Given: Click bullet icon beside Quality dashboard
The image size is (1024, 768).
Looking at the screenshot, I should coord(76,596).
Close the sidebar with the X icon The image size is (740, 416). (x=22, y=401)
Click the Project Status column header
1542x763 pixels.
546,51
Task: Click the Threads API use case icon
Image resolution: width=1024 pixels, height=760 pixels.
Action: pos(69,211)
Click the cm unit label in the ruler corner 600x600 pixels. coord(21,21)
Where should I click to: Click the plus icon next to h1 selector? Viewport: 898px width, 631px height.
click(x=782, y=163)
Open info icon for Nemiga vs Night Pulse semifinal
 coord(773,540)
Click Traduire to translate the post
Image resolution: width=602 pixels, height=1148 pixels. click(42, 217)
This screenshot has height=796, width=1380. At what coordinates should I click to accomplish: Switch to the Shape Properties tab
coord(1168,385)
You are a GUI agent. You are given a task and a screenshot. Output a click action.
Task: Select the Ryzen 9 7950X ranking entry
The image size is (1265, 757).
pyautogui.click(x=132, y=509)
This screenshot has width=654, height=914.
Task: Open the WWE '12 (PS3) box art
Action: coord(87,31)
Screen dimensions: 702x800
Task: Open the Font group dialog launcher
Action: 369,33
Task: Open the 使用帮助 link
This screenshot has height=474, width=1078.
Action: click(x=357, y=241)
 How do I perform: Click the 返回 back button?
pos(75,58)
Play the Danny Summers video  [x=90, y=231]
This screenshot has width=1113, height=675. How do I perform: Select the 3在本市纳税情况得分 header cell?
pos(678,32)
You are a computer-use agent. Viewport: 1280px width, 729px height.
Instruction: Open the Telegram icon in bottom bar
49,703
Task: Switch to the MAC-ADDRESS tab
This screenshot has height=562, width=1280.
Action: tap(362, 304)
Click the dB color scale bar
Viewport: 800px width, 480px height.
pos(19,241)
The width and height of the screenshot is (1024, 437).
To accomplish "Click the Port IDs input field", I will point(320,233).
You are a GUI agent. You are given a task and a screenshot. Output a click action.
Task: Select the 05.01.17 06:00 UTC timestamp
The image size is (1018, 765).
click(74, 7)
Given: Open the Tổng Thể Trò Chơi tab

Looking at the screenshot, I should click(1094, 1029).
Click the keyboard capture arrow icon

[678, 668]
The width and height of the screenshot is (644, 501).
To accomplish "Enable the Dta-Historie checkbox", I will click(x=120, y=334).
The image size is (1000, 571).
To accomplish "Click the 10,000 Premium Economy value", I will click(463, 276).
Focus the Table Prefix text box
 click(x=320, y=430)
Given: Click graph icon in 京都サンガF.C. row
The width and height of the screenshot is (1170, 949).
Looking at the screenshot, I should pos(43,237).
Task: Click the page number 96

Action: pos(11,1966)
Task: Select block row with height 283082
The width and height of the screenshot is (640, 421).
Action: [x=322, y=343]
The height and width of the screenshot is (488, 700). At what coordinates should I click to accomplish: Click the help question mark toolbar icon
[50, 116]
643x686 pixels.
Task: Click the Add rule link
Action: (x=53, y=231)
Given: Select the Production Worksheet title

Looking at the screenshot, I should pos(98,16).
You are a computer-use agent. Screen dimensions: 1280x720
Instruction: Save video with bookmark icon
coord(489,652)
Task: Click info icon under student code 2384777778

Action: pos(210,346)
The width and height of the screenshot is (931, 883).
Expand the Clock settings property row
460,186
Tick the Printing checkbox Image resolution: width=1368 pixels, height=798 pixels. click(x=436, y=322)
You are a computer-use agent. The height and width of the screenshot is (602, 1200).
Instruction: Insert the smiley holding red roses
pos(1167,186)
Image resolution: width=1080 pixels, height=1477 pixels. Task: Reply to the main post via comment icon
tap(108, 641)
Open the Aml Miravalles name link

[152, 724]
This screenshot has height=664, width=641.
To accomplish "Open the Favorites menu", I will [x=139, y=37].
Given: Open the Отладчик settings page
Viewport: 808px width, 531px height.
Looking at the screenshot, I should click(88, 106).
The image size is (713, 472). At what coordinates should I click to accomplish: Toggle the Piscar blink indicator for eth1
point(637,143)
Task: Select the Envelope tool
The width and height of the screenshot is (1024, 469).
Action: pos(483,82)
---
→ Required work: Restate exactly the lines running from the line with "The height and width of the screenshot is (488, 700)." to the end of the entries above, both ends included.

→ Problem solution:
The height and width of the screenshot is (488, 700). At what coordinates should I click to accomplish: Click the help question mark toolbar icon
[50, 116]
643x686 pixels.
Task: Click the Add rule link
Action: (x=53, y=231)
Given: Select the Production Worksheet title

Looking at the screenshot, I should pos(98,16).
You are a computer-use agent. Screen dimensions: 1280x720
Instruction: Save video with bookmark icon
coord(489,652)
Task: Click info icon under student code 2384777778

Action: pos(210,346)
The width and height of the screenshot is (931, 883).
Expand the Clock settings property row
460,186
Tick the Printing checkbox Image resolution: width=1368 pixels, height=798 pixels. click(x=436, y=322)
You are a computer-use agent. The height and width of the screenshot is (602, 1200).
Instruction: Insert the smiley holding red roses
pos(1167,186)
Image resolution: width=1080 pixels, height=1477 pixels. Task: Reply to the main post via comment icon
tap(108, 641)
Open the Aml Miravalles name link

[152, 724]
This screenshot has height=664, width=641.
To accomplish "Open the Favorites menu", I will [x=139, y=37].
Given: Open the Отладчик settings page
Viewport: 808px width, 531px height.
Looking at the screenshot, I should click(88, 106).
The image size is (713, 472). At what coordinates should I click to accomplish: Toggle the Piscar blink indicator for eth1
point(637,143)
Task: Select the Envelope tool
The width and height of the screenshot is (1024, 469).
Action: pos(483,82)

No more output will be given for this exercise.